I knew my little Irish darling would pop up, but she dissapointed me.  She didn`t threaten to have me shot :lol: 


Cheers and may your Guiness be with you.

dave p


----------



## Sonesta (May 10, 2005)

I am in no position to comment - I get all in a a tiz waz just parking the flipping Smart!  

Sue


----------



## brianamelia (Mar 17, 2008)

*reply*

Did He drop you off at the poling station ?


----------



## DTPCHEMICALS (Jul 24, 2006)

Sue , thats because the ends are too close together. 8) 
I would love a smrt but Lady p says my SLK would have to go  

Can you fill up at the filling station.

Dave p


----------



## CaGreg (Mar 28, 2007)

DTPCHEMICALS said:


> I knew my little Irish darling would pop up, but she dissapointed me.  She didn`t threaten to have me shot :lol:
> 
> Cheers and may your Guiness be with you.
> 
> dave p


Dave!! I have never threatened to have you shot! I have never threatened to shoot anybody. I'd probably miss. 
(Are women allowed to have guns?)

Ca


----------



## DTPCHEMICALS (Jul 24, 2006)

Must be Carol from lanarkshire then.... sorry

dave p


----------



## dawnwynne (Nov 14, 2009)

GEMMY said:


> Change your glasses Dawn :lol:
> 
> tony


Made you look twice though didn't I? :lol: :lol:

..now that I _know_ it was a woman....you go girl...not many men could do that!! :lol: :lol:


----------



## CaGreg (Mar 28, 2007)

*Re: reply*



brianamelia said:


> Did He drop you off at the poling station ?

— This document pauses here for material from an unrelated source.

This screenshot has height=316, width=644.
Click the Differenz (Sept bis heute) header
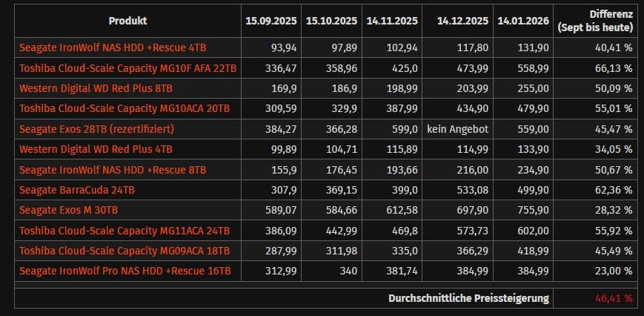click(x=597, y=21)
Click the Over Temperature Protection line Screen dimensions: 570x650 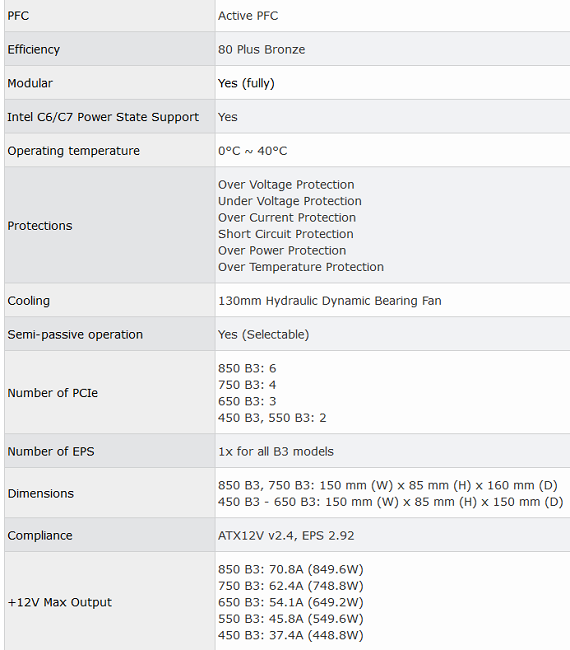[x=301, y=267]
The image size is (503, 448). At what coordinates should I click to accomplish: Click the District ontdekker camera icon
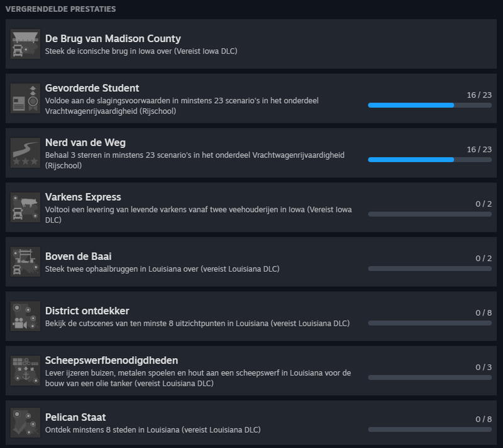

No, I found the way myself. with the really BIG map he had drawn me. I only took two wrong turns, got there just before they closed for the night. 
Real proud of myself I was.

Ca


----------



## CatherineandSteve (Dec 20, 2005)

Hi Dave,

Thought you might like this 




Cheers Steve :wink:

Sorry Girls I'll get me tin hat :lol:


----------



## CaGreg (Mar 28, 2007)

DTPCHEMICALS said:


> Must be Carol from lanarkshire then.... sorry
> 
> dave p


Now to sort out a small misunderstanding. There is only ONE Carol, (well. one of Those Carols) My Ca is not short for Carol, it is short for Cavorting! so don't mix us up again.

Ca


----------



## Zebedee (Oct 3, 2007)

This girl looks a bit like you Ca.

Could it be? :? :? :wink:

>> See here <<

Dave :lol:


----------



## CaGreg (Mar 28, 2007)

No that one isn't me. I'm the one that did it without the lorry.

One day I was parking my car in Dublin and a street cleaner shook his head and said 'you'll never get that in there love'
I got it in, three manouvers.

Ca


----------



## DTPCHEMICALS (Jul 24, 2006)

Thanks Steve,

Its nice to have a giggle on a gloomy day.

DAve p


----------